Roadmap¶
This roadmap outlines the future direction of LLM Expect. We prioritize features that align with our philosophy of simplicity and developer experience.
🚀 Upcoming Features¶
1. Dataset Builder UI¶
A simple, local web interface to visually create and edit tests.jsonl files.
* Status: In Progress
* Goal: Reduce friction for creating complex JSONL structures.
2. Agent Step Evaluation¶
Better support for testing intermediate steps in agent chains. * Status: Planned * Goal: Allow decorating individual tools or reasoning steps.

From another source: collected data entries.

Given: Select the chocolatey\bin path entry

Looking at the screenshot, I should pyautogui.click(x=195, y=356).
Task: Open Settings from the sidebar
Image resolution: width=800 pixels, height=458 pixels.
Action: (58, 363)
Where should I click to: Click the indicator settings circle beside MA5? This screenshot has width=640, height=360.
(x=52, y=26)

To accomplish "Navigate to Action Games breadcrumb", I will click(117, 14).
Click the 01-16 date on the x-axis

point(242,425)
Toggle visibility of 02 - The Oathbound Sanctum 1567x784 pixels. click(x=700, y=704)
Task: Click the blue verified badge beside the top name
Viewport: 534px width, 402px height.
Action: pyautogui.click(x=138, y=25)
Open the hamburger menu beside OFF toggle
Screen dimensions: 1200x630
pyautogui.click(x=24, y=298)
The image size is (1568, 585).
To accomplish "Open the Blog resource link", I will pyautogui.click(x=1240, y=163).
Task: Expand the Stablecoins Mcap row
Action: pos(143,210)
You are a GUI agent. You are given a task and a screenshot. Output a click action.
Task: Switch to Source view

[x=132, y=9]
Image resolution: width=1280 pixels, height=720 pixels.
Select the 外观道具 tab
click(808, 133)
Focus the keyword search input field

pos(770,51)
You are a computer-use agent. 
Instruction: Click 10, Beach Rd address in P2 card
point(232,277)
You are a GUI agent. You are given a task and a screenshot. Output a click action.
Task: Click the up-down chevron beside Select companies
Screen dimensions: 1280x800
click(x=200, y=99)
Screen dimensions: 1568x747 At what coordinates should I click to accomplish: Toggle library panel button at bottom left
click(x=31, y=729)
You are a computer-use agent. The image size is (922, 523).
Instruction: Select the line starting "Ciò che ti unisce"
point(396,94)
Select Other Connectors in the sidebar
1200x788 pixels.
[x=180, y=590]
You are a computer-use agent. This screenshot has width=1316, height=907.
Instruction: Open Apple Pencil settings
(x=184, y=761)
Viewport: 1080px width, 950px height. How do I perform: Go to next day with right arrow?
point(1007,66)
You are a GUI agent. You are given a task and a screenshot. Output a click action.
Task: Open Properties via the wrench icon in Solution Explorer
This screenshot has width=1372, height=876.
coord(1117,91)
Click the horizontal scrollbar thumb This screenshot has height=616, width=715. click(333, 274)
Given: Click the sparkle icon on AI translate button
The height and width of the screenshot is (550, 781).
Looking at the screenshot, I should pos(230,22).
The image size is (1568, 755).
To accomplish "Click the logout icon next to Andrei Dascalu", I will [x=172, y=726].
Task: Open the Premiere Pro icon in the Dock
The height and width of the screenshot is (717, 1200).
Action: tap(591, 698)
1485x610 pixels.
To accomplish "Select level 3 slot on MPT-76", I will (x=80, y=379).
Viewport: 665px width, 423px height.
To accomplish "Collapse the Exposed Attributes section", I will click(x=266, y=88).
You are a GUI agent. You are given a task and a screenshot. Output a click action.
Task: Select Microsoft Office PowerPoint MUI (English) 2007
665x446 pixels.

3. Embedding-Based Scoring¶
New metric using cosine similarity of embeddings for semantic matching. * Status: Planned * Goal: Cheaper and faster than LLM-as-a-judge for semantic similarity.
4. Optional CLI Runner¶
A llm-expect run command to execute tests without writing a Python script.
* Status: Under Consideration
* Goal: Simplify CI/CD integration.
🔮 Long-Term Vision¶
- IDE Integration: VS Code extension for running tests directly from the editor.
- Custom Reporters: Plug-and-play reporters for Slack, Discord, or custom webhooks.
- Parallel Cloud Execution: Optional ability to offload execution to a cloud runner for massive datasets.
❌ Out of Scope¶
- Prompt Management: We will not build a prompt registry.
- Observability Dashboard: We will not build a hosted dashboard.